The AfD, nonetheless, vowed to shake the consensus politics of Germany, and in breaking a postwar taboo by entering parliament, it already had.
Alexander Gauland, one of AfD’s leaders, told party supporters after the results that, in
parliament, “We will go after them. We will claim back our country.”
To cheers, he said: “We did it. We are in the German parliament and we will change Germany.”
Burkhard Schröder, a Düsseldorf AfD member since 2014, was ecstatic. “We are absolutely euphoric here,” he said. “This is a strong victory for us that has weakened Angela Merkel.”
Up to 700 protesters gathered outside the AfD’s election-night party, chanting slogans like “All of Berlin, hate the AfD.”
“It’s important to show that it’s not normal that a neofascist party got into the German parliament,” said Dirk Schuck, 41, a political scientist at the University of Leipzig.
While both Merkel and the Social Democrats lost significant voter support from 2013, her victory vaults her into the ranks of Konrad Adenauer and Helmut Kohl, the only postwar chancellors to win four national elections.
The election is a remarkable capstone for Merkel, 63, the first East German and the first woman to become chancellor.
It also represents a vindication of her pragmatic leadership and confidence in her stewardship of Europe’s largest economy and of the European Union itself in the face of populism, challenges from Russia and China and uncertainty created by the unpredictable policies of President Donald J. Trump.
Even so, the advance of the far right was a cold slap for her and the CDU. The AfD made particular inroads in the former East Germany but also in Bavaria, where Merkel’s sister party, the Christian Social Union (CSU), has long ruled but lost some 10 percent of its vote over 2013.
Horst Seehofer, the CSU leader, said: “We made the mistake of having the right flank open.”
A critic of Merkel’s immigration policies, he added: “We have a vacuum on the right, we will close it with politics that ensure Germany remains Germany.”
The late leader of that party, Franz-Josef Strauss, said in 1986 that the party should allow no one to run to their right. “To the right of us there is only the wall,” he said.
Seehofer echoed that insight last Sunday night. But others cautioned calm.
“We will remember today in history,” said Thomas Heilmann, a member of parliament from the CDU, in an e-mail interview. “As in the US, hate became part of politics. The CDU cannot and must not match this attitude.”
Governing Germany “will become more difficult,” Heilmann added. “It is definitely not a good day for Germany and most likely not good for Europe either.”
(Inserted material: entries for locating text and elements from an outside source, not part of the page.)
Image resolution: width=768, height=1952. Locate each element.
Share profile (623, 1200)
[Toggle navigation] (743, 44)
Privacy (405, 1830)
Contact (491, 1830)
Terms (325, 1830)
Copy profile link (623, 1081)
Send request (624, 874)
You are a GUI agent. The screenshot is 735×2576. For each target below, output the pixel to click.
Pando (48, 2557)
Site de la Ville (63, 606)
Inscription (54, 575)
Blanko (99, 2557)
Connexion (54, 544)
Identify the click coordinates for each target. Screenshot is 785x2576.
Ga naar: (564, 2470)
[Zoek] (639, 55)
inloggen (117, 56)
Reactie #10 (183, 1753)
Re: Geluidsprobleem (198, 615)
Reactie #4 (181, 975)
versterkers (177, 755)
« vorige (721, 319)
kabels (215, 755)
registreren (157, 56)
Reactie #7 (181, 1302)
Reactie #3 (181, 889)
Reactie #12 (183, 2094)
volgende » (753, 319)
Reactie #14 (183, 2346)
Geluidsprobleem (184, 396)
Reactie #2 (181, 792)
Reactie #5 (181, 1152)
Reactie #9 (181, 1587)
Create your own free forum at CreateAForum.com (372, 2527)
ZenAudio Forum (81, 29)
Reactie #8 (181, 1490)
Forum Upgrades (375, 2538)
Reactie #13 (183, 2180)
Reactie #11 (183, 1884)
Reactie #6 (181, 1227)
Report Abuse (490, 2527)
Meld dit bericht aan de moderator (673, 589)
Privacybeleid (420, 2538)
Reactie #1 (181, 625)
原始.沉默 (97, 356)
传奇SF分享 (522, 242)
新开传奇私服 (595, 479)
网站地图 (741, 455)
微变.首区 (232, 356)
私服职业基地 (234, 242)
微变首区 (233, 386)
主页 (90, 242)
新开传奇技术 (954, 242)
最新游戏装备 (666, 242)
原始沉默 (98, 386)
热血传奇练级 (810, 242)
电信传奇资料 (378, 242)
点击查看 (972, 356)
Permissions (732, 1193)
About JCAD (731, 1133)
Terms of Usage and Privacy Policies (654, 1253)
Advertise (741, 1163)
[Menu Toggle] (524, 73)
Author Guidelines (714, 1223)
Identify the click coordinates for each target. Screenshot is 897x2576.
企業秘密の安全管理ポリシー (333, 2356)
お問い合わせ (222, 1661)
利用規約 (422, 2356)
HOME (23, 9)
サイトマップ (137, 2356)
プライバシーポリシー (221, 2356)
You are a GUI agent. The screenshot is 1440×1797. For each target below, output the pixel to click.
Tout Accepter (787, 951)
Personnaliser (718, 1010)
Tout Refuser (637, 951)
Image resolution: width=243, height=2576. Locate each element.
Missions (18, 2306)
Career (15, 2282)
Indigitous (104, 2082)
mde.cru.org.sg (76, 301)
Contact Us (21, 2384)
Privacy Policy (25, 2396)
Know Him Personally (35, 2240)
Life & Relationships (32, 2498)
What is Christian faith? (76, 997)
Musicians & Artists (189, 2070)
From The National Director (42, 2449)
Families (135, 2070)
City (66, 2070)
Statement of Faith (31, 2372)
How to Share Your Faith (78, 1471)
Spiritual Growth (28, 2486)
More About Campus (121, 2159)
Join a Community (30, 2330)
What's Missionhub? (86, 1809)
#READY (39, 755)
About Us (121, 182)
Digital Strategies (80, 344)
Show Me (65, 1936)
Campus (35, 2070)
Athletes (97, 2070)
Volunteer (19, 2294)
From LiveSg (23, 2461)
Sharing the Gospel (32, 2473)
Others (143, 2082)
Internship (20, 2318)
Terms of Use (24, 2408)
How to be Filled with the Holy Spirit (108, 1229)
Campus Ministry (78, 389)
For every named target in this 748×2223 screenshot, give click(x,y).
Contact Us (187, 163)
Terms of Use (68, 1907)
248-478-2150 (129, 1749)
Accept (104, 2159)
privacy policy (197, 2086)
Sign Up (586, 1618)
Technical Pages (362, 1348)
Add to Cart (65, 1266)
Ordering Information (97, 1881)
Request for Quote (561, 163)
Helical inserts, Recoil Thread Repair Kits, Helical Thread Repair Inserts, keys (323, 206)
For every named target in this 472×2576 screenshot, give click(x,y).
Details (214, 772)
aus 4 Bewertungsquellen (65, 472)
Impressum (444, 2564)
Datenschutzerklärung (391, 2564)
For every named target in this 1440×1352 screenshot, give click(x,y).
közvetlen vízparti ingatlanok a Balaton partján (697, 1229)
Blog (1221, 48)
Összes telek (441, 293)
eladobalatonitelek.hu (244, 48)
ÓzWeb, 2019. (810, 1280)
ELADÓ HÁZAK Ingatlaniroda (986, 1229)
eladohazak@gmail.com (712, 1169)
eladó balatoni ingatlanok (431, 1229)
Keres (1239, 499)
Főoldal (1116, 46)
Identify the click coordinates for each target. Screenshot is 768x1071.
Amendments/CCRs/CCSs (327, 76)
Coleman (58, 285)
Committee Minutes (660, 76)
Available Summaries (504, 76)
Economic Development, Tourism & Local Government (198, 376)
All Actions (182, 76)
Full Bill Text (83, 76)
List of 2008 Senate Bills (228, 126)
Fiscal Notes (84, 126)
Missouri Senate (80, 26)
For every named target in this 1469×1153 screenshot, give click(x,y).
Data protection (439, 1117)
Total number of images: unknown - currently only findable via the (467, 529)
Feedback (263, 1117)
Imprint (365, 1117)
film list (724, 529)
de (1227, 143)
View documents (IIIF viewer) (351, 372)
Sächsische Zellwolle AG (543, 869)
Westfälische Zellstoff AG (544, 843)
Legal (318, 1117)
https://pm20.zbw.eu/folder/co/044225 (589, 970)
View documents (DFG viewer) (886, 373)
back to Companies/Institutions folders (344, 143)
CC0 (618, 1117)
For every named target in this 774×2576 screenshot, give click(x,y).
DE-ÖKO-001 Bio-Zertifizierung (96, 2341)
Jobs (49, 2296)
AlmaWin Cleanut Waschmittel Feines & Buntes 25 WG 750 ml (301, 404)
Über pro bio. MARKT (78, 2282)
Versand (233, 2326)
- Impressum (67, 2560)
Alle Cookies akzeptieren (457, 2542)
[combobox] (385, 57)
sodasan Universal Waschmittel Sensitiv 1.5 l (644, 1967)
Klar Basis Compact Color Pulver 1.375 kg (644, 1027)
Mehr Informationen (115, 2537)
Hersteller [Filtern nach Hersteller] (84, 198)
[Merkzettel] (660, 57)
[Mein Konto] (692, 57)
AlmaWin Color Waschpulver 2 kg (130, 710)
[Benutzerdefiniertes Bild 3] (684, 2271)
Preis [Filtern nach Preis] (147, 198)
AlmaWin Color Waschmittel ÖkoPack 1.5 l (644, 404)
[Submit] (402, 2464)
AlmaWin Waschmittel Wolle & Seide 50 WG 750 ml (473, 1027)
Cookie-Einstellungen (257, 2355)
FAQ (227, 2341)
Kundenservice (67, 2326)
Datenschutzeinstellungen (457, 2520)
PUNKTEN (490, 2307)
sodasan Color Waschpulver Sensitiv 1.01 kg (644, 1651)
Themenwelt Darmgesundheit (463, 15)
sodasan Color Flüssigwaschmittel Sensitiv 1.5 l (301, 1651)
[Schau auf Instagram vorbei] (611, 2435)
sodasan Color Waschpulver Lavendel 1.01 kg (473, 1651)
Clemens Fuest, the director of the Institute for Economic Research in Munich, said that the results showed wide concern about “security, immigration and possible challenges to the German economic model, like globalization.”
These mattered more than the Social Democrats’ concentration on injustice and inequality, he added.
The other parties should make less of the AfD showing “and, instead, ask themselves what questions they have not answered”—questions of borders, migration and the pressures on Germany to do more to prop up other countries of the EU.
Merkel’s conservative bloc won some 32.9 percent of the vote, sharply down from 41.5 percent in 2013, the early results showed.
The Social Democrats slumped to 20.8 percent, a new postwar low, down from 25.7 percent four years ago.
If the Social Democrats hold to their intention to go into opposition, Merkel will be faced with an unusually difficult task to form a working coalition.
Given the numbers, it would seem that she would have to cobble together her own CDU-CSU bloc together with two other parties.
The potential new partners inhabit virtually opposite poles on the political spectrum—the pro-business Free Democrats, who won some 10.4 percent of the vote, and the left-leaning pro-environment Greens, who won about 9 percent.